1997’den beri boş kalan ve giderek harabeye dönüşen bağevi bir ara izinsiz kalanların yaktığı ateş nedeniyle yangın tehlikesi geçirdi.

1923 Ankarası

Falih Rıfkı Atay, kitaplarında Ankara’dan şöyle bahseder “1923’te Ankara’ya geldiğimiz vakit, bağ evleri müstesna, Hıristiyan mahallesinden eser yoktu. Ermeniler ve Rumlarla beraber hayat ve ‘umran’ denecek ne varsa hepsi sökülüp gitmişti. Trenden inince iki taraflı bir bataktan, ağaçsız bir mezarlıktan, kerpiç ve hımış esnaf barakaları arasından geçerek tozuması bir türlü bitmeyen bir yangın yerine sapardık. Şimdi geri bir Anadolu kasabasının bile o günkü Ankara kadar iptidai olduğunu sanmıyorum.” (Çankaya, 1961)

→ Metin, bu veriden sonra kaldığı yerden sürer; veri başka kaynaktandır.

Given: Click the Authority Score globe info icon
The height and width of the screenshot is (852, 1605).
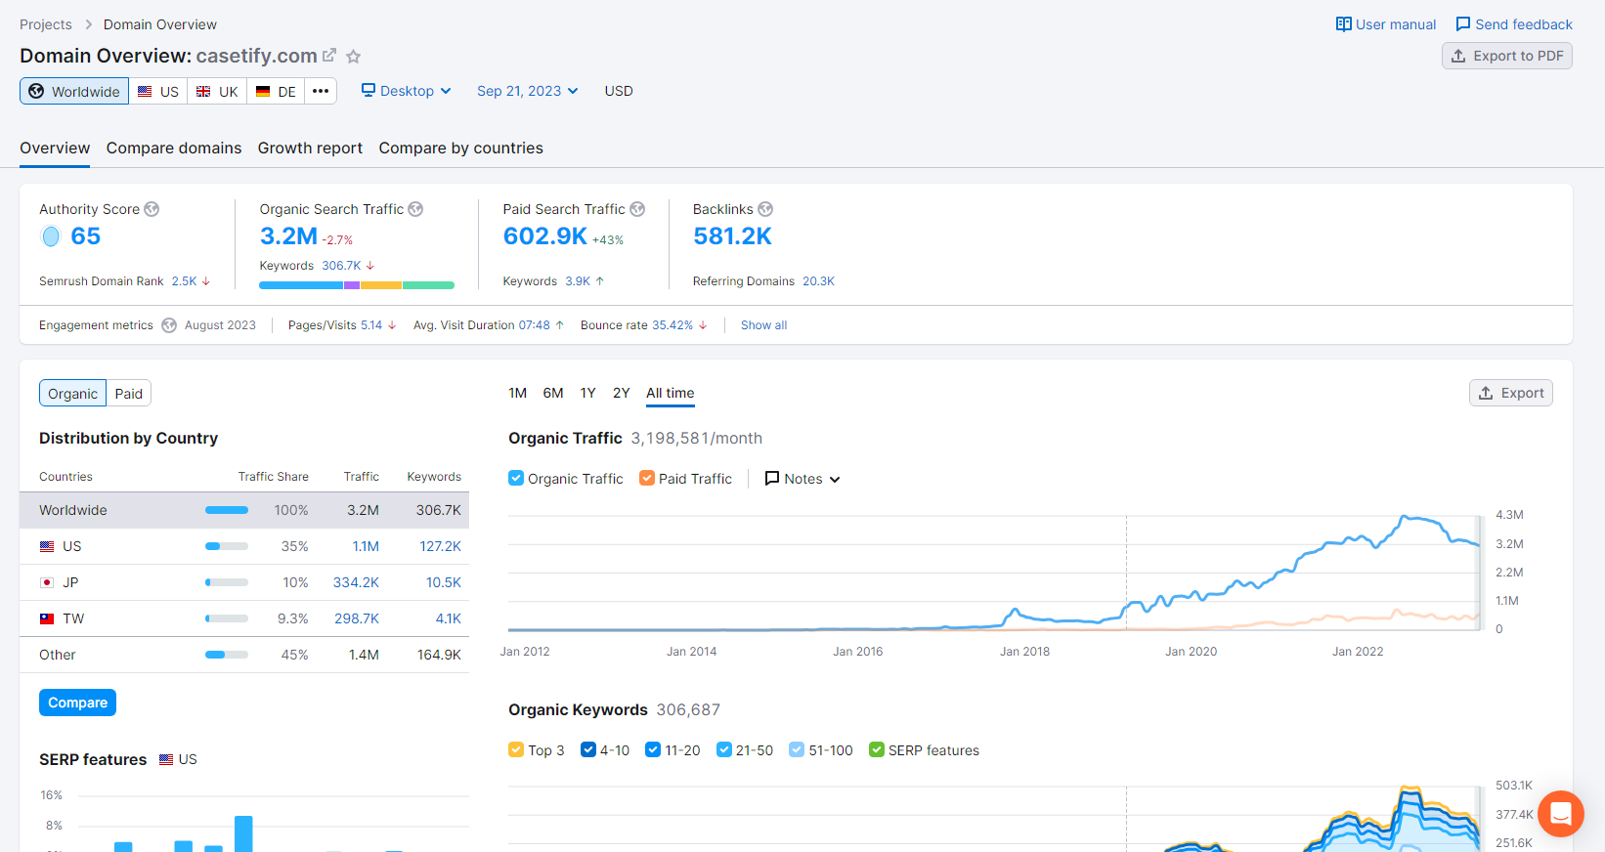Looking at the screenshot, I should point(152,209).
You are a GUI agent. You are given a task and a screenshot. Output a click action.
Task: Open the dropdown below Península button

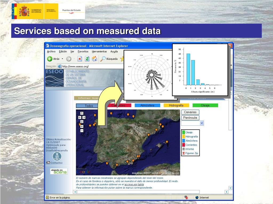pyautogui.click(x=202, y=123)
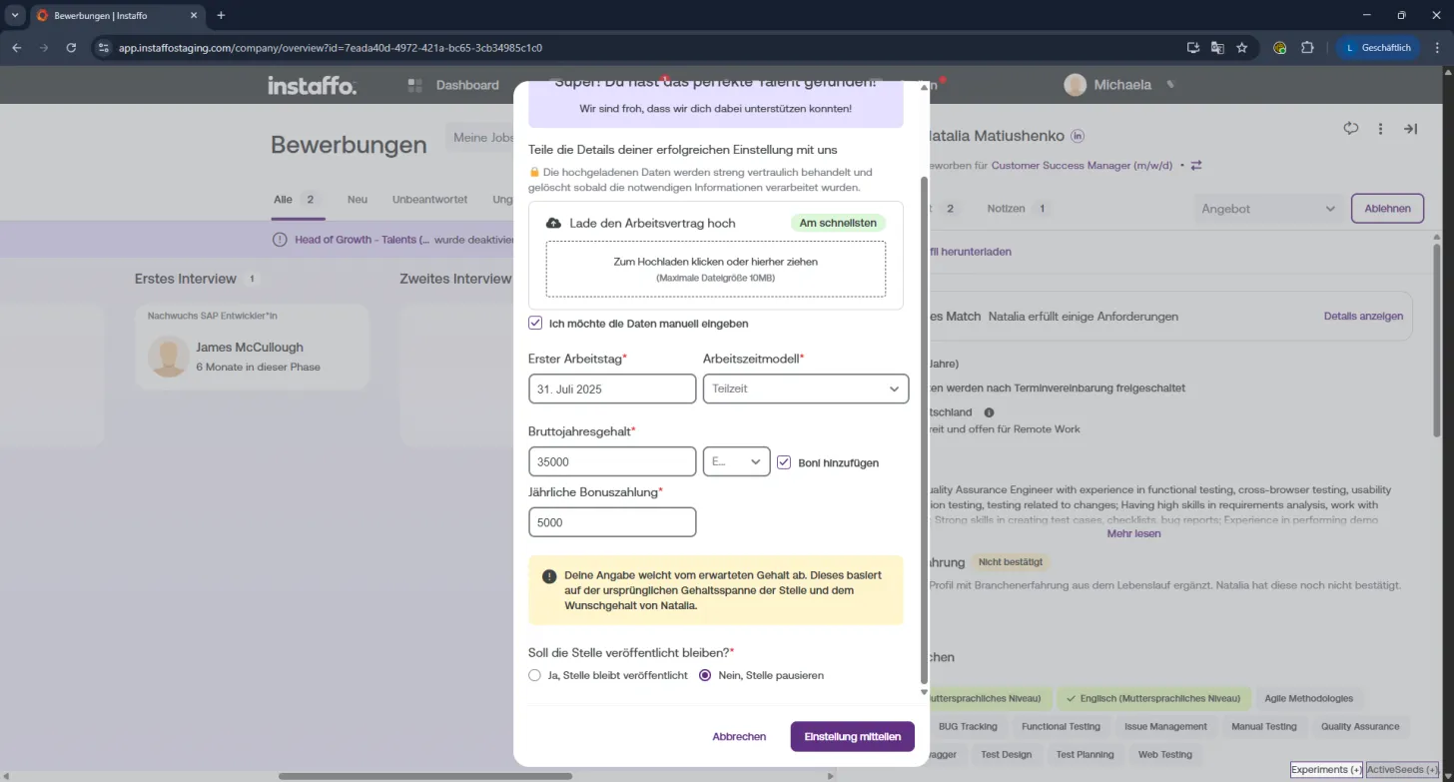This screenshot has height=782, width=1454.
Task: Select the Unbeantwortet filter tab
Action: [x=429, y=200]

Ankara uzun savaşlar ve sürgün süreçleriyle pek çok ailesini kaybeder. Aydınyan, Kasapyan, Zakaryan, Torbacıyan, Acemyan, Saulyan, Miskçiyan, Mehteryan, Fesliyan, Şişmanoğlu, Küpeloğlu, Epeoğlu, Altıntopoğlu, Kocamanis, Haralambos, Karasulis aileleri yoktur artık. Zanaatkarların, tüccarların, doktor, eczacı, avukat, mühendis, öğretmen gibi tahsilli insanların azaldığı yokluk ve sefalet yıllarında çok zorluk çeker kent halkı.

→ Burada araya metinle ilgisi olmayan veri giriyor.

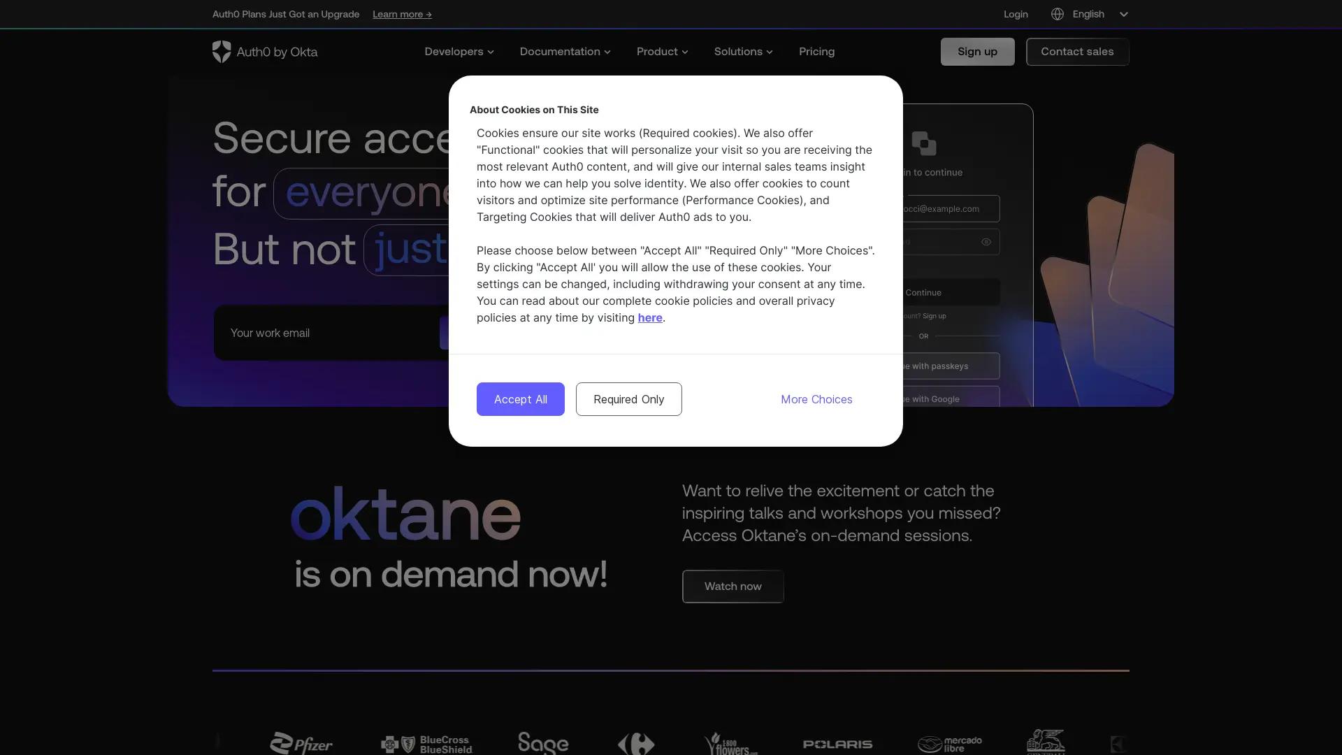Follow the cookie policy 'here' link
The width and height of the screenshot is (1342, 755).
(x=649, y=317)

Tüm bu acılara rağmen hayatta kalanlar, kısa sürede kentin tekrar canlanması için yepyeni bir umutla kalktılar ayağa, elbirliğiyle bir başkent yaratmaya koyuldular.

Cumhuriyet’in doğduğu Ankara, Ankaralıların umutlarıyla adım adım ilerledi. İstanbul’dan Bursa’ya, İzmir’den Trabzon’a kadar dört bir yandan insanların akın ettiği başkent caddeleri, hızla yükselen devlet binaları, palaslar, lokantalar, parklarla donanmaya başlandı. Issız geceler yerini renkli, hareketli bir gece yaşamına bıraktı.

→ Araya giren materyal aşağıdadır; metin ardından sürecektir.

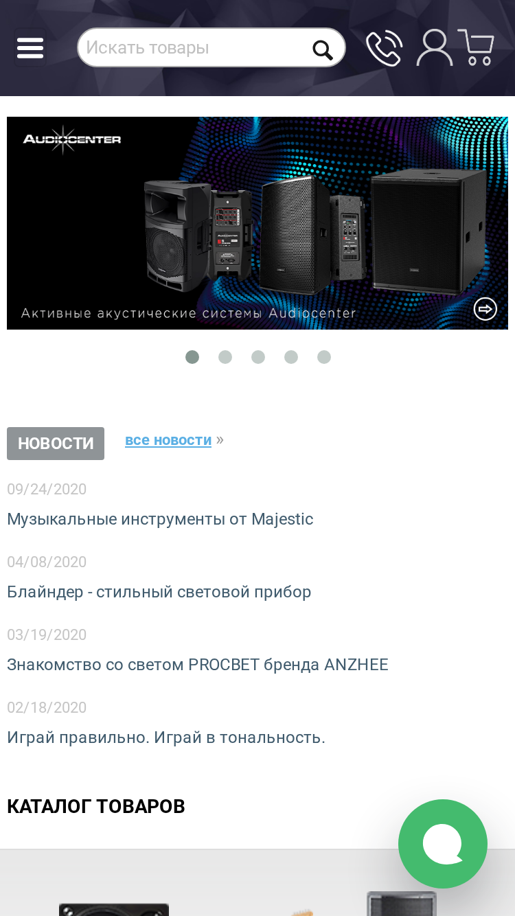Focus the Искать товары search field
515x916 pixels.
coord(196,48)
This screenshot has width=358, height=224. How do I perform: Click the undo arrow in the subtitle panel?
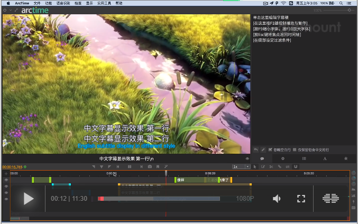tap(256, 150)
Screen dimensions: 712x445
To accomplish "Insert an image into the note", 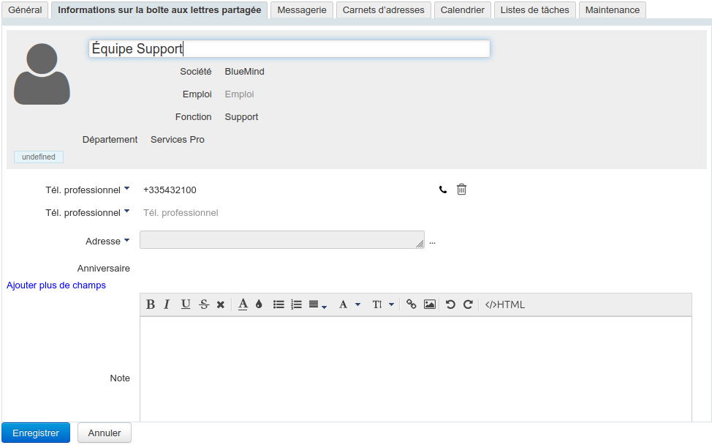I will coord(430,304).
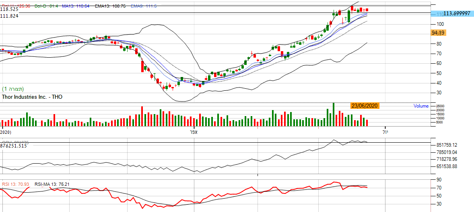Click the Thor Industries Inc. - THO title

pyautogui.click(x=32, y=97)
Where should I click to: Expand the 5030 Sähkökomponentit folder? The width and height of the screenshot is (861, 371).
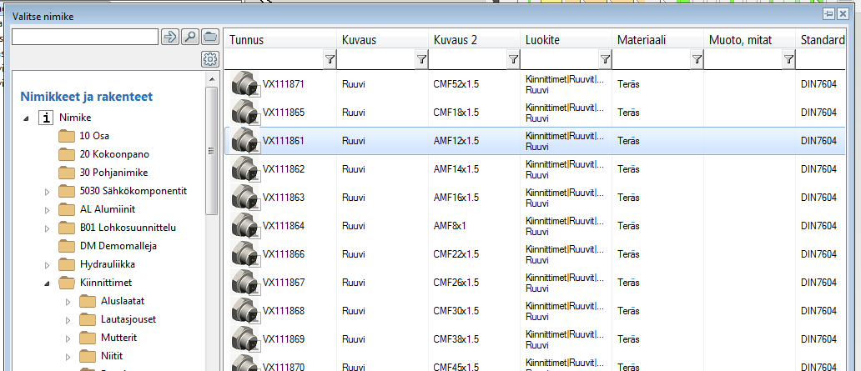pyautogui.click(x=48, y=192)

Bu inanılmaz değişimlerde Ankaralı eşrafın emekleri  çabaları önemli rol oynadı. İngiliz, Fransız askerlerinin postallarından kurtarılan sokaklar yeni bir hedefle inşa edilmeye başlandı. Bozkırın talihsiz kasabası haline gelen Ankara, bu ailelerin güçlü azimleriyle canlanmaya başladı yeniden.

Pek çoğu mazbut, gözlerden uzak yaşamı benimsedikleri için çoğumuzun duymadığı, bilmediği ailelerdir onlar. Ankara’nın sayılı ailelerinden olan Koç, Börekçi, Kınacı, Çubukçu, Kütükçü, Toygar, Aktar, Bulgurlu, Tuzcu, Alemdar, Sobacı, Mermerci, Urgancı, Müderris, Nakkaş, Hanif, Helvacıoğlu, Mıhçıoğlu ve Muslupaşa aileleri cumhuriyet Ankara’sını yükseltenlerin ilk akla gelenlerinden.

Yangınla zarar gören bağevi Kültür Bakanlığına devredildi

Daha önce 13. sayımızda Ayrancının bağ evi restorasyon bekliyor() başlığı ile yayınladığımız ve bağ evinin sahibi Şakir Kınacı ile röportaj yaptığımızı hatırlayan okurlarımız olacaktır. O günden bu güne geldiğimiz  süreçte Tarihi bağ evinin Kültür ve Turizm Bakanlığına devir işlemleri tamamlanmış tüm yasal süreç sona ermiştir. 

Kültür Bakanlığı söz konusu alanda kamulaştırma yapmıştır. Kamulaştırma gerekçesi sit alanı ilan edilen alanın restorasyonunu yaparak korumaktır. Bakanlık kamulaştırdığı için parseller otomatikman Milli  Emlak’ın bünyesine geçmiştir. 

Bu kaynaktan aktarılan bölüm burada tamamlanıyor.